Article:
START

Commit Graph

52 Commits

Author SHA1 Message Date
Jonathan Brassow
c4a3955145 MD: Remember the last sync operation that was performed
MD:  Remember the last sync operation that was performed

This patch adds a field to the mddev structure to track the last
sync operation that was performed.  This is especially useful when
it comes to what is recorded in mismatch_cnt in sysfs.  If the
last operation was "data-check", then it reports the number of
descrepancies found by the user-initiated check.  If it was a
"repair" operation, then it is reporting the number of
descrepancies repaired.  etc.

Signed-off-by: Jonathan Brassow <jbrassow@redhat.com>
Signed-off-by: NeilBrown <neilb@suse.de>
2013-06-26 12:38:24 +10:00
Jingoo Han
b29bebd66d md: replace strict_strto*() with kstrto*()
The usage of strict_strtoul() is not preferred, because
strict_strtoul() is obsolete. Thus, kstrtoul() should be
used.

Signed-off-by: Jingoo Han <jg1.han@samsung.com>
Signed-off-by: NeilBrown <neilb@suse.de>
2013-06-14 08:10:26 +10:00
NeilBrown
3f6bbd3ffd dm-raid: silence compiler warning on rebuilds_per_group.
This doesn't really need to be initialised, but it doesn't hurt,
silences the compiler, and as it is a counter it makes sense for it to
start at zero.

Signed-off-by: NeilBrown <neilb@suse.de>
2013-06-14 08:10:26 +10:00
Jonathan Brassow
a4dc163a55 DM RAID: Fix raid_resume not reviving failed devices in all cases
DM RAID:  Fix raid_resume not reviving failed devices in all cases

When a device fails in a RAID array, it is marked as Faulty.  Later,
md_check_recovery is called which (through the call chain) calls
'hot_remove_disk' in order to have the personalities remove the device
from use in the array.

Sometimes, it is possible for the array to be suspended before the
personalities get their chance to perform 'hot_remove_disk'.  This is
normally not an issue.  If the array is deactivated, then the failed
device will be noticed when the array is reinstantiated.  If the
array is resumed and the disk is still missing, md_check_recovery will
be called upon resume and 'hot_remove_disk' will be called at that
time.  However, (for dm-raid) if the device has been restored,
a resume on the array would cause it to attempt to revive the device
by calling 'hot_add_disk'.  If 'hot_remove_disk' had not been called,
a situation is then created where the device is thought to concurrently
be the replacement and the device to be replaced.  Thus, the device
is first sync'ed with the rest of the array (because it is the replacement
device) and then marked Faulty and removed from the array (because
it is also the device being replaced).

The solution is to check and see if the device had properly been removed
before the array was suspended.  This is done by seeing whether the
device's 'raid_disk' field is -1 - a condition that implies that
'md_check_recovery -> remove_and_add_spares (where raid_disk is set to -1)

END

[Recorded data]
START

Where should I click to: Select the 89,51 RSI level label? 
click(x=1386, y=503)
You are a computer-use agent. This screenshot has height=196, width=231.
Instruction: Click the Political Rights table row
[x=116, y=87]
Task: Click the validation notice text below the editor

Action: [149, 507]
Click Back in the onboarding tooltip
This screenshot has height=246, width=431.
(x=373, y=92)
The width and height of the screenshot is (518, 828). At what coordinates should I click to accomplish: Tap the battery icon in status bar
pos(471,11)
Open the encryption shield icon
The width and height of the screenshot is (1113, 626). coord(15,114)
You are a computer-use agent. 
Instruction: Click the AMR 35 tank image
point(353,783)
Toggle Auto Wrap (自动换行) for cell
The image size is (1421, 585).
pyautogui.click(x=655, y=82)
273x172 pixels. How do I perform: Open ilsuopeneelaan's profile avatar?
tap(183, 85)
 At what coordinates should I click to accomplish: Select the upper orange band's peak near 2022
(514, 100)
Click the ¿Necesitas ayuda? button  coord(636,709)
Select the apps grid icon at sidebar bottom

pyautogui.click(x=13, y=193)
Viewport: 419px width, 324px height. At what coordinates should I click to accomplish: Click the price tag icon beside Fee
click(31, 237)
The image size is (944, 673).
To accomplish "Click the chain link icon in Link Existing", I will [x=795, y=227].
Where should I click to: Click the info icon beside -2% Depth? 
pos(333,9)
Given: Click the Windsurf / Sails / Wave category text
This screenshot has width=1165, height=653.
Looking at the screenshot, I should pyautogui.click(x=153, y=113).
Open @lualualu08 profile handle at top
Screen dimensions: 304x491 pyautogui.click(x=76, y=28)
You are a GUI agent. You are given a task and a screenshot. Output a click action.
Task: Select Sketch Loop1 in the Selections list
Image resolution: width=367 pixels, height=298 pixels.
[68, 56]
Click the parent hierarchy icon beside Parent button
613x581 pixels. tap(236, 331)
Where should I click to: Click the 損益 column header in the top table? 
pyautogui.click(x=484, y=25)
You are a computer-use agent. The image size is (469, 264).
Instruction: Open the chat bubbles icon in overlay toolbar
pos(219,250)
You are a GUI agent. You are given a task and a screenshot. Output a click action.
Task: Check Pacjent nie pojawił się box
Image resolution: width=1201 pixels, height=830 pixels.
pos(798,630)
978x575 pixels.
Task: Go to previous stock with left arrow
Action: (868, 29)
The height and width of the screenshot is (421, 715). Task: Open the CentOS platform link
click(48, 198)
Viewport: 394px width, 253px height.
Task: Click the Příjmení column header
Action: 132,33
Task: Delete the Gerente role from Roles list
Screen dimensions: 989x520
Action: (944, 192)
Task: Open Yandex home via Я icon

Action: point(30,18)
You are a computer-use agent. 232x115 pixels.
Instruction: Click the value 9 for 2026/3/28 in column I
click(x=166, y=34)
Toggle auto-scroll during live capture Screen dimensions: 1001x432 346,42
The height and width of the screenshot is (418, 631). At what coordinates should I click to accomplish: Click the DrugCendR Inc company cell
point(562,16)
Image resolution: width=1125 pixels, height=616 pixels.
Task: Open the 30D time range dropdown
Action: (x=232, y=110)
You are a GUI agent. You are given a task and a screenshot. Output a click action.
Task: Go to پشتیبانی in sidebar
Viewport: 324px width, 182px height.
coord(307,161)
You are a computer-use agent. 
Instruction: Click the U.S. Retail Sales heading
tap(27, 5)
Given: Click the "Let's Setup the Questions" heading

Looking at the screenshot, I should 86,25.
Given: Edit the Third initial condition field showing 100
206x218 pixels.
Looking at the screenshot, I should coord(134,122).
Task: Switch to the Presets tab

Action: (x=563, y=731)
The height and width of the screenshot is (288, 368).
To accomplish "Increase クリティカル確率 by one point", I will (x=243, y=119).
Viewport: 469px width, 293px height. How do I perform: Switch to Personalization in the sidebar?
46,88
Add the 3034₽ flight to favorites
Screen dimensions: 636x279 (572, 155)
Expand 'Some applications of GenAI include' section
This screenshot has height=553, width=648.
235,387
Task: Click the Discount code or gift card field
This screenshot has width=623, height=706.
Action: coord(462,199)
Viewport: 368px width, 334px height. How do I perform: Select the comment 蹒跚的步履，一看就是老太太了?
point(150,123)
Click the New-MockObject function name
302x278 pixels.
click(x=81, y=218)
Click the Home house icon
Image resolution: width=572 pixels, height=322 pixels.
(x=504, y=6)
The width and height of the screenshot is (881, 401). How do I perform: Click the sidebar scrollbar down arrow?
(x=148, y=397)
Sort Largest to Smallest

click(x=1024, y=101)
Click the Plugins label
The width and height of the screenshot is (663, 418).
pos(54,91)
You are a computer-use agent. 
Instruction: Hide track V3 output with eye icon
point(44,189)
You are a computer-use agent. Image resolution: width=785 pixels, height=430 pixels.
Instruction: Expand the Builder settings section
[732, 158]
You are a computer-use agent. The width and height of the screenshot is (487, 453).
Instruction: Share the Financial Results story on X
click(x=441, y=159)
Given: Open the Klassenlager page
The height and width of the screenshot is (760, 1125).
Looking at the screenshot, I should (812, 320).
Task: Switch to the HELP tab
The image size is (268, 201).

END

Write the next part of the commit log, picking up right after its final line.

Final answer:
-> hot_remove_disk' has been called.  If 'raid_disk' is not -1, then
'hot_remove_disk' must be called to complete the removal of the previously
faulty device before it can be revived via 'hot_add_disk'.

Signed-off-by: Jonathan Brassow <jbrassow@redhat.com>
Signed-off-by: NeilBrown <neilb@suse.de>
2013-06-14 08:10:25 +10:00
Jonathan Brassow
f381e71b04 DM RAID: Break-up untidy function
DM RAID:  Break-up untidy function

Clean-up excessive indentation by moving some code in raid_resume()
into its own function.

Signed-off-by: Jonathan Brassow <jbrassow@redhat.com>
Signed-off-by: NeilBrown <neilb@suse.de>
2013-06-14 08:10:25 +10:00
Jonathan Brassow
9092c02d94 DM RAID: Add ability to restore transiently failed devices on resume
DM RAID: Add ability to restore transiently failed devices on resume

This patch adds code to the resume function to check over the devices
in the RAID array.  If any are found to be marked as failed and their
superblocks can be read, an attempt is made to reintegrate them into
the array.  This allows the user to refresh the array with a simple
suspend and resume of the array - rather than having to load a
completely new table, allocate and initialize all the structures and
throw away the old instantiation.

Signed-off-by: Jonathan Brassow <jbrassow@redhat.com>
Signed-off-by: NeilBrown <neilb@suse.de>
2013-06-14 08:10:24 +10:00
Jonathan Brassow
be83651f00 DM RAID: Add message/status support for changing sync action
DM RAID:  Add message/status support for changing sync action

This patch adds a message interface to dm-raid to allow the user to more
finely control the sync actions being performed by the MD driver.  This
gives the user the ability to initiate "check" and "repair" (i.e. scrubbing).
Two additional fields have been appended to the status output to provide more
information about the type of sync action occurring and the results of those
actions, specifically: <sync_action> and <mismatch_cnt>.  These new fields
will always be populated.  This is essentially the device-mapper way of doing
what MD controls through the 'sync_action' sysfs file and shows through the
'mismatch_cnt' sysfs file.

Signed-off-by: Jonathan Brassow <jbrassow@redhat.com>
Signed-off-by: NeilBrown <neilb@suse.de>
2013-04-24 11:42:43 +10:00
Linus Torvalds
a5e0d73163 Merge tag 'md-3.9' of git://neil.brown.name/md
Pull md updates from NeilBrown:
 "Mostly little bugfixes.

  Only "feature" is a new RAID10 layout which slightly improves the
  number of sets of devices that can concurrently fail, without data
  loss."

* tag 'md-3.9' of git://neil.brown.name/md:
  md: expedite metadata update when switching  read-auto -> active
  md: remove CONFIG_MULTICORE_RAID456
  md/raid1,raid10: fix deadlock with freeze_array()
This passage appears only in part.